FROM SOFTWARE Just Made a Fool of the Games Industry | OPINION

FROM SOFTWARE Just Made a Fool of the Games Industry | OPINION

There was this feeling I got when I first started playing Elden Ring and I couldn’t immediately put my finger on it.

While running around in utter confusion being chased by hellish monsters that want to tear my amygdala right out of my butthole, my immediate thought was wow, this is such a breath of fresh air. This feels like I’m gaming again and the ember of my gamer soul has been given some precious kindling.

Yet, why was I feeling this way? It’s not like I wasn’t playing games recently. My first thoughts were, of course, the masterfully designed open-world, the insane and beautiful boss fights, impenetrable but intricate and thoughtful lore and all the other breathless praises you’ve heard a billion times over at this point. Those reasons are all valid, sure, but that still wasn’t it.

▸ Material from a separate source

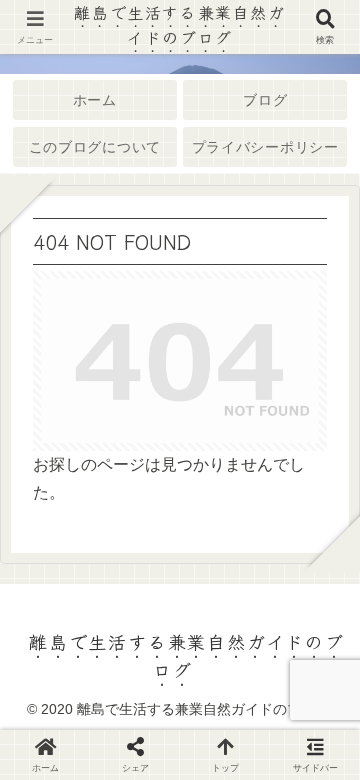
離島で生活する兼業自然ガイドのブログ (179, 24)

“It’s a phenomenon and it did that with nothing but its own merits.”

 

 

Then it dawned on me. They haven’t tried selling me a timesaver pack, season pass, horse armour for Torrent, a level boost voucher or anything. The map doesn’t look like the floor of a Turkish orgy. I have no quest log filled with 40 side-quests that are all basically just chores for lazy people.

I don’t have some person in my ear yelling at me every two seconds to go to the next objective or the next hallway full of expendable idiots that I have to mow down.

The day the gaming died

Elden Ring is the game that happens when a developer is unshackled from all the greedy bullshit of the modern AAA gaming industry. That’s what was responsible for that feeling I was getting.

I’ll admit, I’ve fallen out of love with gaming before Elden Ring came along. Sexual predators that are on the company payroll, lizard people executives bleeding the lifeblood out of their employees just so they can make that extra billion that will go into their offshore accounts so that they can make a new pedophile island or whatever. The gaming industry has become a circus with none of the fun.

The games weren’t fun anymore either. I felt like I was a child being led along a shiny path with candy and promises of a good time and then getting to the end and having my wallet stolen and my innocence robbed.

A true sense of discovery

Elden Ring is the antithesis of all of that. It’s unrelenting, brutal, you’re constantly bewildered and lost, but it’s as pure as you can get.

You’re given precious little guidance and that translates into some of the most organic gameplay we’ve ever seen from an open-world game. It puts all other open-world titles out there right now to shame by being unapologetically itself. Not what a “wider audience” would like, not what is hip and trendy, not what will be the best return on investment, but simply being a labour of love and passion. No bullshit.


“It doesn’t have to sell you bits and pieces of itself to be whole. It is whole.”

 

 

The result of that? It’s on top of Metacritic right now. It has a record-breaking amount of sales, despite being one of the most difficult games you’ll ever play. The public is still infatuated with the game weeks after release and you’re probably still being bombarded by your friends telling you their tales of suffering.

It’s a phenomenon and it did that with nothing but its own merits. I’m sure there was a focus group who played this game and moaned about it being too difficult, but they didn’t care. They know what they crafted is worth every second of the hardship you might face and if you manage to push through, it’ll be pure euphoria.

Elden Ring header with a character standing in front of a castle looking up

Death of the Mild

There have been other phenomenal games that still show the merits of this hobby in the past few years, but none of them come close to the scale and ambition of Elden Ring. It’s a game that would make game executives shudder, being the near-impenetrable, complicated and bizarre beast that it is.

It’s not beholden to any of the buzzwords like “live-service” or a “constantly growing experience” because it’s already the full package. It doesn’t have to sell you bits and pieces of itself to be whole. It is whole.

My utopian hope is that Elden Ring shows the industry the potential that games still have.

That you don’t have to pander to the lowest common denominator. That you don’t have to pad your games out with pointless garbage and creativity-destroying mandates to force monetisation models into absolutely everything. There is still a place for passion in our industry, all you have to do is harness it.

In other words, Elden Ring told the industry to git gud.